(Records contained in a dataset)
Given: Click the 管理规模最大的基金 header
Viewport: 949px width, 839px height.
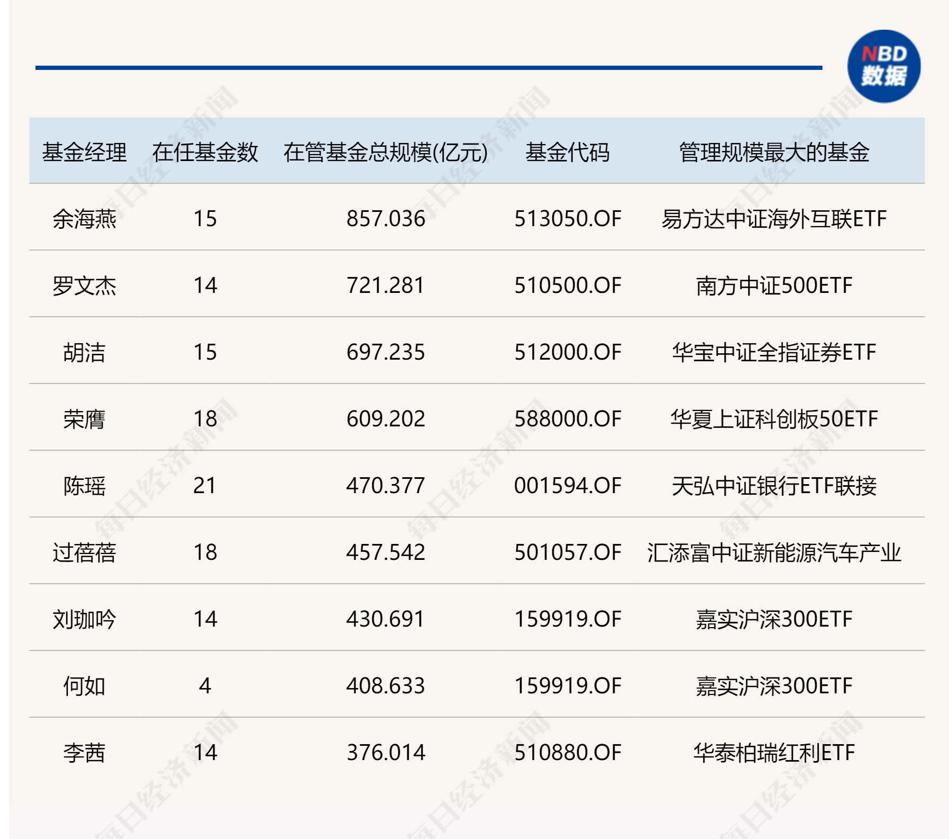Looking at the screenshot, I should pyautogui.click(x=774, y=153).
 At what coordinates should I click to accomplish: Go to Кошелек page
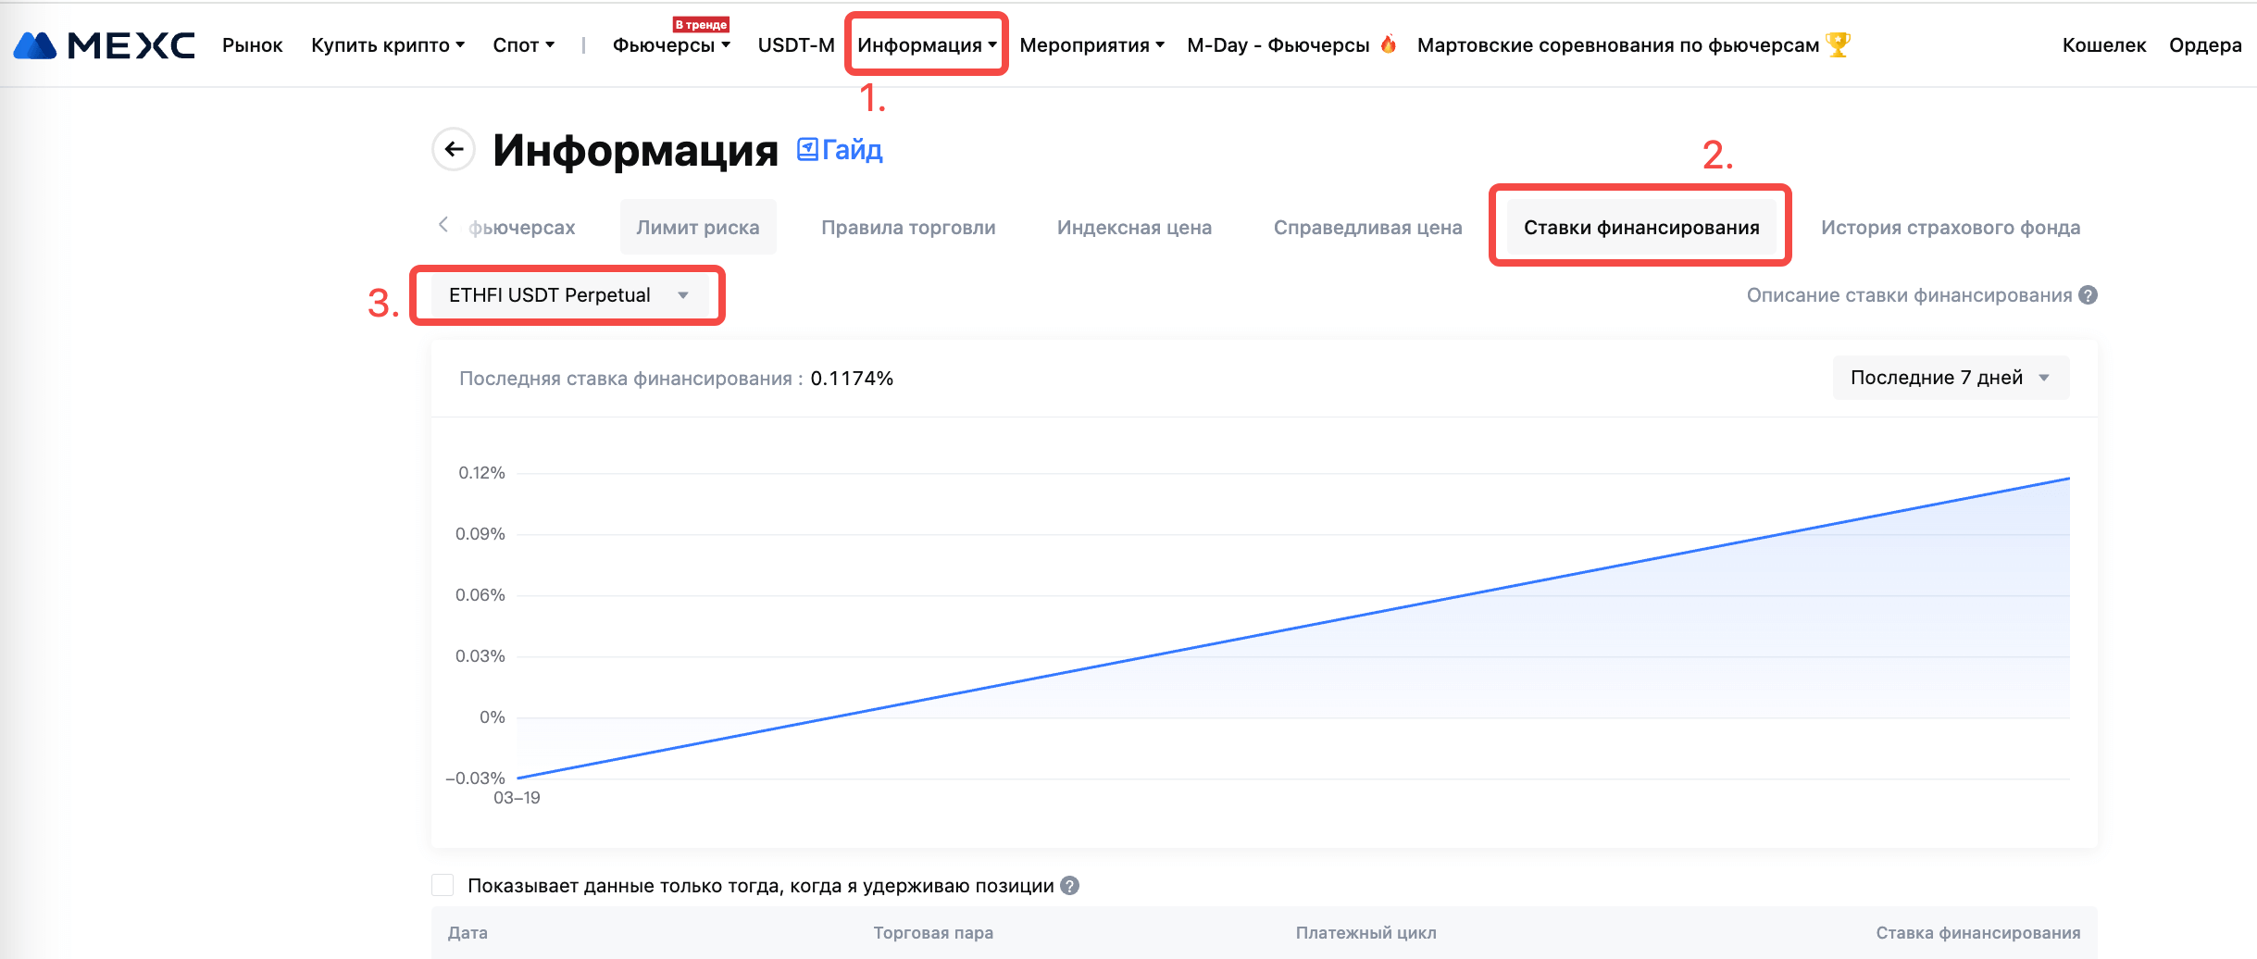(x=2103, y=45)
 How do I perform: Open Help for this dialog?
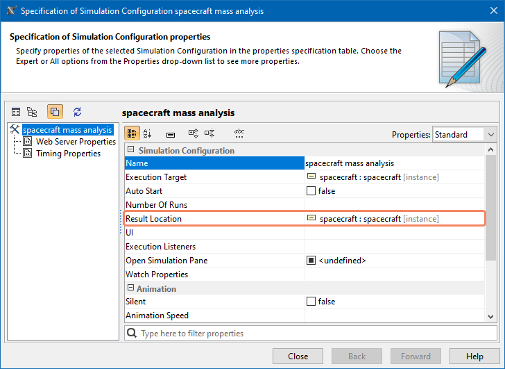coord(474,356)
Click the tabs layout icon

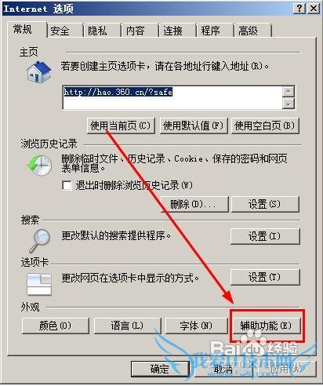[39, 284]
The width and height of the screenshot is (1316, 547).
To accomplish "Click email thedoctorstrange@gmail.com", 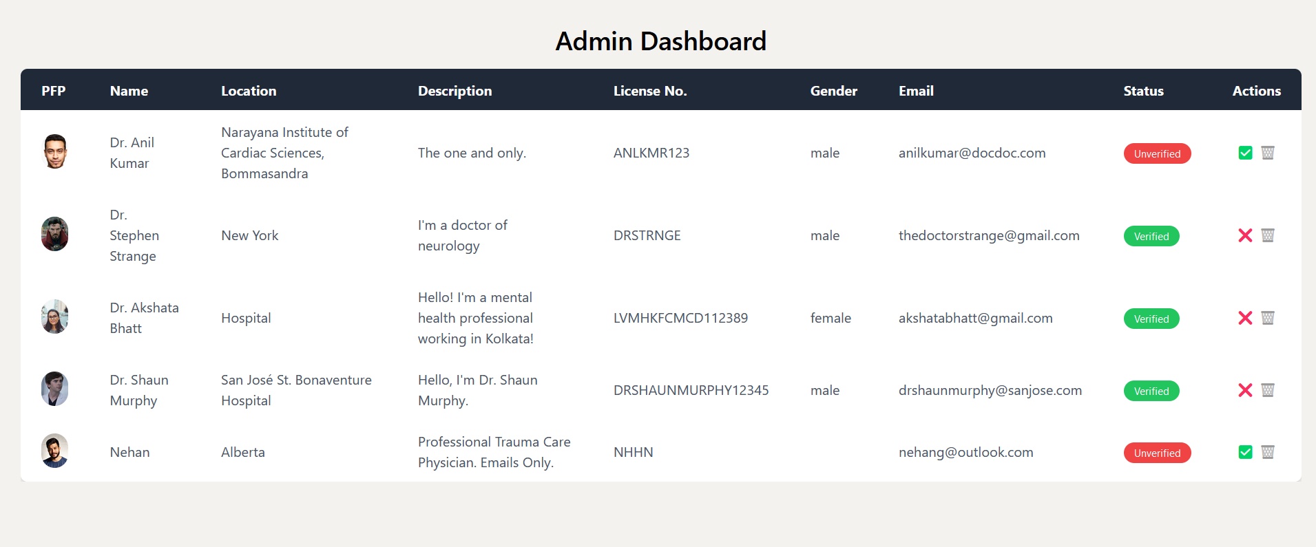I will (x=989, y=235).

• [Exercise prompt]
Please set down, exactly and with no pictures, the lines in the entries above starting at the one holding "Viewport: 949px width, 839px height." and ending at the one holding "The width and", ends included.

• [Reply]
Viewport: 949px width, 839px height.
Looking at the screenshot, I should pyautogui.click(x=774, y=153).
 At what coordinates should I click to accomplish: Go to Кошелек page
(x=2103, y=45)
 How do I perform: Open Help for this dialog?
coord(474,356)
Click the tabs layout icon

[39, 284]
The width and height of the screenshot is (1316, 547).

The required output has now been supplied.